CARTA DE UMA PAIXÃO DESESPERADA
Essa carta deveria ser como a breve história que tivemos. Deveria começar aparentemente sem razão especial, mas seguindo a louca vontade de extravasar um sentimento, uma vontade, um algo inexplicável – não por não ter explicação, mas por realmente não haver vontade de se explicar.
Eu sabia exatamente o que a minha exacerbada espontaneidade poderia gerar. Sabia dos riscos que se lançariam sobre nós. Mas eu estava tão embriagada com o êxtase que você me trouxe, que preferi ignorar seus sinais. Me recusei a pôr em prática qualquer gesto repressivo. Eu estava mesmo farta de tanta consciência.
E, como quem não tem amanhã, me desarmei pra você. Passei a acreditar no sonho que eu criei. Não quis enxergar a diferença entre a ilusão que passou a alimentar minha alegria e o que era real.
Em tão pouco tempo, fiz planos, criei histórias. Desejei coisas que só mesmo um casal poderia. E fui me tornando cada dia mais ridícula e tola, perdendo o controle sobre meus próprios atos. Tudo porque eu quis amar você. Porque vi em você esse alguém que me acompanharia. Vi em você esse alguém capaz de me compreender e de, ao mesmo tempo, me fazer sorrir.
O belo, o bom, o leve, o livre, o puro, o positivo, o inteligente, o amável, o feliz. Só vi isso em você. E, ingenuamente, acreditei: é isso também o que ele verá em mim! Sim! Eu estava diante de alguém com quem eu iria compartilhar tudo o de melhor que carrego comigo.
...
Como é fácil se enganar.
Hoje, posso até dizer que eu mesma me traí.
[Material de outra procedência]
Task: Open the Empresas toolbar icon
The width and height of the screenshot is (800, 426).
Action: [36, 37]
Assim eu quis. Mas mentiria se dissesse que poderia fazer diferente. Não, eu não poderia. Você tirou minha calma, você roubou de mim qualquer chance de articular estratégias pra te ganhar definitivamente, quem sabe um dia. ... Ou talvez não. Talvez essa calma já não estivesse em mim há um tempo. Talvez o meu estado de impaciência já tivesse me dominado muito antes da sua chegada. Talvez você tenha sido apenas o estopim. Não sei.
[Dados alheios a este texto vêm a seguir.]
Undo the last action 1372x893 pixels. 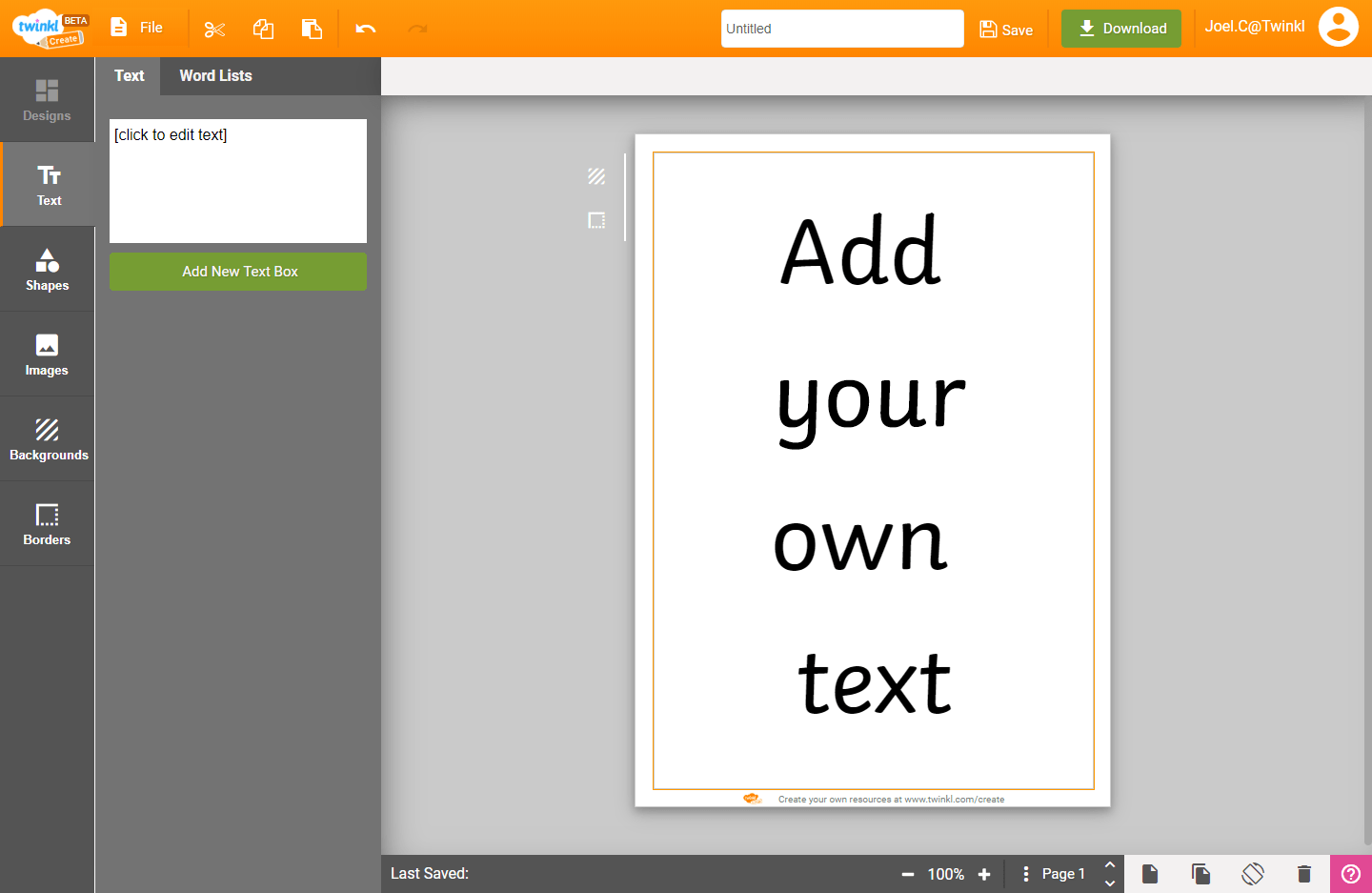pos(366,29)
A verdade é que agora ... estou conhecendo, enfim, o que é ter que retrair meus atos. O forte sentimento ainda mora aqui dentro – indesejavelmente, devo dizer. Mas qualquer coisa que eu faça, a essa altura, apenas vai piorar a idéia que você tem de mim. E eu realmente não sei o que é que você pensa. Imagino que eu deva ter te cansado; que pra você eu seja uma carente ou coisa do tipo. E sei que tentar me explicar, agora, já não faria o menor sentido.
É tudo tão absurdo que chega a passar pela minha cabeça que eu deva pedir desculpas pela minha intensidade. Mas isso seria ainda mais sem sentido. Eu não posso me sentir culpada por sentir nada. Aconteceu! E pode ser que essa sua repulsa nada tenha a ver com meus atos, com a minha louca vontade de te ver, de estar e falar com você. Não sei. Te tratei como se você fosse meu namorado, é verdade, mas... se você estivesse na mesma sintonia, esse meu jeito de viver as coisas jamais teria sido um problema.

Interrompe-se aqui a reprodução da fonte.